- Objectif 1
D'après le bloc de texte, dans quelle ville Giuseppe de Nizzoli fut-il chancelier du consulat autrichien de 1818 à 1828 ?

- Bloc de texte
▶
Up this incline it is supposed the body of Cheops was carried on the last day and laid to rest in the huge sarcophagus that still occupies a place in the " King's Chamber". Then the huge plug blocks of granite which had been prepared were let down to bar future entry, the narrower passages were (perhaps) filled with rubble,
the workmen escaped by the roughly vertical shaft to the lower passage in the rock below, the entrance in the outer casing was smoothly closed - and theoretically the grave-robbers were forever foiled ! Practically the tomb was rifled within a few hundred years - possibly even during the period of unrest that closed the Old Kingdom's career in the Ninth and Tenth dynasties. The labor and cost had been all in vain. Cheops and the rest had erected for themselves tombs that would endure for centuries, probably for all time, but their bodies were no more secure at the last than if they had been laid in the humblest grave.”

Source : archive.org

“Il n’est pas étonnant que les Égyptiens aient choisi le désert, image de la mort, pour y construire leurs tombes et leurs sépulcres” (Giuseppe de Nizzoli - XIXe s.)

Le diplomate Giuseppe de Nizzoli fut, de 1818 à 1828, chancelier du consulat autrichien à Alexandrie. Spécialisé dans la collecte et le commerce d’objets archéologiques, il fut à l’origine de grandes collections qui furent accueillies par les musées de Vienne, Florence et Bologne.
Ayant pris connaissance, en 1845, de la théorie de Fialin de Persigny sur “la destination et de l'utilité permanente des Pyramides d'Égypte et de Nubie”, il écrivit Le Piramidi d’Egitto, une longue note dans laquelle il prit le contre-pied de cette hypothèse selon laquelle les pyramides auraient été construites pour servir d’abord de barrière contre l’ensablement du Nil.
◀
- Entrées de données
▶
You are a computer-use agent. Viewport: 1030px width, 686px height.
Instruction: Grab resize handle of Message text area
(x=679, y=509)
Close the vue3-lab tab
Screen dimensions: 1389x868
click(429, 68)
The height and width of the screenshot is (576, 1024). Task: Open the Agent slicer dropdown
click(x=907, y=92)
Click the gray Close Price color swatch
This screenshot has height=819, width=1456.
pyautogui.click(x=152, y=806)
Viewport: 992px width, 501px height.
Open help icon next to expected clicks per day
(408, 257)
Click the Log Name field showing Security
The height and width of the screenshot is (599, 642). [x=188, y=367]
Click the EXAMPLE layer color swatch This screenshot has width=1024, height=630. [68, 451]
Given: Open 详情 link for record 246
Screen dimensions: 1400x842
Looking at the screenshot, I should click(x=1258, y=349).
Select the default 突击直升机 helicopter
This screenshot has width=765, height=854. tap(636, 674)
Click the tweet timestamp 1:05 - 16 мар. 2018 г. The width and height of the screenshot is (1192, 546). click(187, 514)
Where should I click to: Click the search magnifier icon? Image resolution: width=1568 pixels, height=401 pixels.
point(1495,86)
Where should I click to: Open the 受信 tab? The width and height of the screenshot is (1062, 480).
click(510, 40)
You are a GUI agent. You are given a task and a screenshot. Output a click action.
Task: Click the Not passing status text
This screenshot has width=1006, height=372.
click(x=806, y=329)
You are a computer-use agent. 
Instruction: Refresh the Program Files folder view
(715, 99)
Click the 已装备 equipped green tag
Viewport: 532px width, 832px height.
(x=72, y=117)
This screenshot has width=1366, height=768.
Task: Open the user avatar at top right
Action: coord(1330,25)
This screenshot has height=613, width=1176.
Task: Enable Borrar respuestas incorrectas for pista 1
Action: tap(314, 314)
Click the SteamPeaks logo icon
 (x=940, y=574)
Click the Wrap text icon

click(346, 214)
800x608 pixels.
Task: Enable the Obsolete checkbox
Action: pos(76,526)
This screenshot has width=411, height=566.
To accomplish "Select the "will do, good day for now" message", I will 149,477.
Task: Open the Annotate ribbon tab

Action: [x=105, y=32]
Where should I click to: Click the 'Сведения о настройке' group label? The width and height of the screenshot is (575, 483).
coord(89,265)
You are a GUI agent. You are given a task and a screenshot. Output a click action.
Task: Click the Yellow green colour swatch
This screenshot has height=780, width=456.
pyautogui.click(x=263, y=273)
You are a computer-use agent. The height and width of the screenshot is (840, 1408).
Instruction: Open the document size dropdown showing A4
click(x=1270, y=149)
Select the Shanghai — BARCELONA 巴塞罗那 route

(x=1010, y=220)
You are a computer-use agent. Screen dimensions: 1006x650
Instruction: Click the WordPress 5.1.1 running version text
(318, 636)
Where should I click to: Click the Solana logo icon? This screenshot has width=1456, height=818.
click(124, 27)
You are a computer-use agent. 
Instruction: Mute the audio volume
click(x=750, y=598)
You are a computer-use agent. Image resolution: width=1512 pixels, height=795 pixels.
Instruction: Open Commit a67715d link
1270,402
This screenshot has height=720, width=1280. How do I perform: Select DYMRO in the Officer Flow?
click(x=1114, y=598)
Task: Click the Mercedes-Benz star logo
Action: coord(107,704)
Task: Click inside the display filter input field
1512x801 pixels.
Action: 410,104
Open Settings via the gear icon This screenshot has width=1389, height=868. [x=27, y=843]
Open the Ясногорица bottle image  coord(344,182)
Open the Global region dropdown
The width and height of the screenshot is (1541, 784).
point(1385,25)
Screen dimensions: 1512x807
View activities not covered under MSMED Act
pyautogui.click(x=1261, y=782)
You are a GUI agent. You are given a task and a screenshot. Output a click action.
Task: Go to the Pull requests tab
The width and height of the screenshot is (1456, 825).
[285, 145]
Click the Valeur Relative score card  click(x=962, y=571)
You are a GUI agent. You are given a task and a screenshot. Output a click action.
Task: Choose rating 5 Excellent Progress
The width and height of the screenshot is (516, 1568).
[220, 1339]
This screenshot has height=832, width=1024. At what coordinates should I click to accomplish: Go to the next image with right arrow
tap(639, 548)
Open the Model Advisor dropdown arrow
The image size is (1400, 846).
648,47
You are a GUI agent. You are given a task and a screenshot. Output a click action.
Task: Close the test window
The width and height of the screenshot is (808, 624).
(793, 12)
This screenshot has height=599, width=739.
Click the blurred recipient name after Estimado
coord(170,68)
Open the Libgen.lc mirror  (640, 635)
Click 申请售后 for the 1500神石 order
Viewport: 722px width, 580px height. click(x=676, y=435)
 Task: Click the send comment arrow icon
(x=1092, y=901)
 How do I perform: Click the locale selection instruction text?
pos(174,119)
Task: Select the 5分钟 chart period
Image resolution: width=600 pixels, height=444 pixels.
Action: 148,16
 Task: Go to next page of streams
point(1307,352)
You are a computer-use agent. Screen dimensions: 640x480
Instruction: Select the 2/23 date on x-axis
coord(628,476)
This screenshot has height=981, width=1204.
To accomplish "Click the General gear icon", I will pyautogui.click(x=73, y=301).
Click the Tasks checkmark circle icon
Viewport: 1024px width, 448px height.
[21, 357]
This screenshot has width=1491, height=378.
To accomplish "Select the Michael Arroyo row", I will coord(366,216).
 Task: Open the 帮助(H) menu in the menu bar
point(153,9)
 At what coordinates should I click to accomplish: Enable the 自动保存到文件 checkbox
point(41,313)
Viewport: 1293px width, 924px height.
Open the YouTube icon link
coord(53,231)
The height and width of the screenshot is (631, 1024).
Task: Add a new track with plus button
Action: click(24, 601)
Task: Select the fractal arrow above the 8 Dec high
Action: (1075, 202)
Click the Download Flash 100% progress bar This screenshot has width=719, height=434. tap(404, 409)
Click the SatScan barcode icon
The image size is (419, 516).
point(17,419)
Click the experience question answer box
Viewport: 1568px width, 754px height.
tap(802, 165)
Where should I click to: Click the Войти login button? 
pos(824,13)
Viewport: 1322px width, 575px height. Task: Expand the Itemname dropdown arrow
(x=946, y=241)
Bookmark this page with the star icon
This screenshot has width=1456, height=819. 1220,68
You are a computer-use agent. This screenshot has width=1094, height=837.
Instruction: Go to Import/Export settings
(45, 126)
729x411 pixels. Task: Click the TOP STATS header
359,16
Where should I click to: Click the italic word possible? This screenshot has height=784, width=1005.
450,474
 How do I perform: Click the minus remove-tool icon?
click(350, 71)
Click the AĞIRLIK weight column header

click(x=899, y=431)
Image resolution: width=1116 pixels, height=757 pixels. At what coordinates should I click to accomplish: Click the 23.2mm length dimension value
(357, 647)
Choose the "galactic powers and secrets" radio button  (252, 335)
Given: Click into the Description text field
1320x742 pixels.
◀
- Objectif 2
Modifiez les lignes de données comprises entre celle contenant "Click the Tasks checkmark circle icon" et celle contenant "Click the Download", incluses, en y remplaçant "Viewport" par "Screen". Ne donnez que ces lignes.

- Résultat 1
Alexandrie.

- Résultat 2
Click the Tasks checkmark circle icon
Screen: 1024px width, 448px height.
[21, 357]
This screenshot has width=1491, height=378.
To accomplish "Select the Michael Arroyo row", I will coord(366,216).
 Task: Open the 帮助(H) menu in the menu bar
point(153,9)
 At what coordinates should I click to accomplish: Enable the 自动保存到文件 checkbox
point(41,313)
Screen: 1293px width, 924px height.
Open the YouTube icon link
coord(53,231)
The height and width of the screenshot is (631, 1024).
Task: Add a new track with plus button
Action: click(24, 601)
Task: Select the fractal arrow above the 8 Dec high
Action: (1075, 202)
Click the Download Flash 100% progress bar This screenshot has width=719, height=434. tap(404, 409)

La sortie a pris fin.